• What to do
Every record, from first to last, should be written out again exactly.

[Saved entries]
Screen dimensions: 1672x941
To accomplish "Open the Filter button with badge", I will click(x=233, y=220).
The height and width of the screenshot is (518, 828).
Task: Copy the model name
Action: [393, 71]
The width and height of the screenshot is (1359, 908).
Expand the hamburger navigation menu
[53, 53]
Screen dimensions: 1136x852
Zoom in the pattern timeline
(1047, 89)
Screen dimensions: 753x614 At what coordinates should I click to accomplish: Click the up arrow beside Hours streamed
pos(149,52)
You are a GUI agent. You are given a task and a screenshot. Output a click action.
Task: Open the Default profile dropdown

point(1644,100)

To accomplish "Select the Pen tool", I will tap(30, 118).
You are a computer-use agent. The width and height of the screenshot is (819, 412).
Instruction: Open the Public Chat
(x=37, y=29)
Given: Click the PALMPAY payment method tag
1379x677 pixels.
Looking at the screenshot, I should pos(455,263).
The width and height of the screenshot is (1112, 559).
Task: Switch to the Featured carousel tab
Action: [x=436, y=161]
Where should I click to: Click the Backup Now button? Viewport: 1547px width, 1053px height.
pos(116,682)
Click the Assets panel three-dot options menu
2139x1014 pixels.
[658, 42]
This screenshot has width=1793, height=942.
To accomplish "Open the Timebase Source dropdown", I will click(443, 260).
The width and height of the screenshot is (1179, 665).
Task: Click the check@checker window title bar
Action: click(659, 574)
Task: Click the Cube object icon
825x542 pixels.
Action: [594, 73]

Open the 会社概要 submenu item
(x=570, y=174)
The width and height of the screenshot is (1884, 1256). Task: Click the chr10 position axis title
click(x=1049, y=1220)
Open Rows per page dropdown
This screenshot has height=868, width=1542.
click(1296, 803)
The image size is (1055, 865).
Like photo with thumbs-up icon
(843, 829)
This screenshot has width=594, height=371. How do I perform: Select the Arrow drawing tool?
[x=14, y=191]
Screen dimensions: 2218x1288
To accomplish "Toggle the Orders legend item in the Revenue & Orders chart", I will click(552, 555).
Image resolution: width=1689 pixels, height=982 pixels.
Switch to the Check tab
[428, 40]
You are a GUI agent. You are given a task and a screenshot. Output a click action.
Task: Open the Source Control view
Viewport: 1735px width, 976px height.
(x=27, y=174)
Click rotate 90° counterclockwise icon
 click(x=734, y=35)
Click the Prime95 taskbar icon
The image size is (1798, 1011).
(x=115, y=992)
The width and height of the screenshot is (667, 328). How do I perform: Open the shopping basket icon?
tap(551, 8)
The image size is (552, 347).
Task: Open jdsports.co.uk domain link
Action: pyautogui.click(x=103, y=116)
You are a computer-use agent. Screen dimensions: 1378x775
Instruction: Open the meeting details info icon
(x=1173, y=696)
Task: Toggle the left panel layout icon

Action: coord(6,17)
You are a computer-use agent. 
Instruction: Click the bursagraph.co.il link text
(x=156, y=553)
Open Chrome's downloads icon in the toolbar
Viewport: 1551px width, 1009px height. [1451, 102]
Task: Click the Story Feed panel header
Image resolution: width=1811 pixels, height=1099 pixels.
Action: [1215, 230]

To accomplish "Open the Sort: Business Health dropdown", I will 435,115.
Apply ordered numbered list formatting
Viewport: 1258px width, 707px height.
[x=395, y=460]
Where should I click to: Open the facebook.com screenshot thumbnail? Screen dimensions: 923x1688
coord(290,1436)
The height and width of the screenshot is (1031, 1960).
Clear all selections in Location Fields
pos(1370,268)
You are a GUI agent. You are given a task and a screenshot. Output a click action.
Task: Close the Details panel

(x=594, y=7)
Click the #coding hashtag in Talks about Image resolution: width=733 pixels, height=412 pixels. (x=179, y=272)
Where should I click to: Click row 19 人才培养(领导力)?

• Solution for this task
Screen dimensions: 1672x941
To accomplish "Open the Filter button with badge", I will click(x=233, y=220).
The height and width of the screenshot is (518, 828).
Task: Copy the model name
Action: [393, 71]
The width and height of the screenshot is (1359, 908).
Expand the hamburger navigation menu
[53, 53]
Screen dimensions: 1136x852
Zoom in the pattern timeline
(1047, 89)
Screen dimensions: 753x614 At what coordinates should I click to accomplish: Click the up arrow beside Hours streamed
pos(149,52)
You are a GUI agent. You are given a task and a screenshot. Output a click action.
Task: Open the Default profile dropdown

point(1644,100)

To accomplish "Select the Pen tool", I will tap(30, 118).
You are a computer-use agent. The width and height of the screenshot is (819, 412).
Instruction: Open the Public Chat
(x=37, y=29)
Given: Click the PALMPAY payment method tag
1379x677 pixels.
Looking at the screenshot, I should pos(455,263).
The width and height of the screenshot is (1112, 559).
Task: Switch to the Featured carousel tab
Action: [x=436, y=161]
Where should I click to: Click the Backup Now button? Viewport: 1547px width, 1053px height.
pos(116,682)
Click the Assets panel three-dot options menu
2139x1014 pixels.
[658, 42]
This screenshot has width=1793, height=942.
To accomplish "Open the Timebase Source dropdown", I will click(443, 260).
The width and height of the screenshot is (1179, 665).
Task: Click the check@checker window title bar
Action: click(659, 574)
Task: Click the Cube object icon
825x542 pixels.
Action: [594, 73]

Open the 会社概要 submenu item
(x=570, y=174)
The width and height of the screenshot is (1884, 1256). Task: Click the chr10 position axis title
click(x=1049, y=1220)
Open Rows per page dropdown
This screenshot has height=868, width=1542.
click(1296, 803)
The image size is (1055, 865).
Like photo with thumbs-up icon
(843, 829)
This screenshot has width=594, height=371. How do I perform: Select the Arrow drawing tool?
[x=14, y=191]
Screen dimensions: 2218x1288
To accomplish "Toggle the Orders legend item in the Revenue & Orders chart", I will click(552, 555).
Image resolution: width=1689 pixels, height=982 pixels.
Switch to the Check tab
[428, 40]
You are a GUI agent. You are given a task and a screenshot. Output a click action.
Task: Open the Source Control view
Viewport: 1735px width, 976px height.
(x=27, y=174)
Click rotate 90° counterclockwise icon
 click(x=734, y=35)
Click the Prime95 taskbar icon
The image size is (1798, 1011).
(x=115, y=992)
The width and height of the screenshot is (667, 328). How do I perform: Open the shopping basket icon?
tap(551, 8)
The image size is (552, 347).
Task: Open jdsports.co.uk domain link
Action: pyautogui.click(x=103, y=116)
You are a computer-use agent. Screen dimensions: 1378x775
Instruction: Open the meeting details info icon
(x=1173, y=696)
Task: Toggle the left panel layout icon

Action: coord(6,17)
You are a computer-use agent. 
Instruction: Click the bursagraph.co.il link text
(x=156, y=553)
Open Chrome's downloads icon in the toolbar
Viewport: 1551px width, 1009px height. [1451, 102]
Task: Click the Story Feed panel header
Image resolution: width=1811 pixels, height=1099 pixels.
Action: [1215, 230]

To accomplish "Open the Sort: Business Health dropdown", I will 435,115.
Apply ordered numbered list formatting
Viewport: 1258px width, 707px height.
[x=395, y=460]
Where should I click to: Open the facebook.com screenshot thumbnail? Screen dimensions: 923x1688
coord(290,1436)
The height and width of the screenshot is (1031, 1960).
Clear all selections in Location Fields
pos(1370,268)
You are a GUI agent. You are given a task and a screenshot. Output a click action.
Task: Close the Details panel

(x=594, y=7)
Click the #coding hashtag in Talks about Image resolution: width=733 pixels, height=412 pixels. (x=179, y=272)
Where should I click to: Click row 19 人才培养(领导力)?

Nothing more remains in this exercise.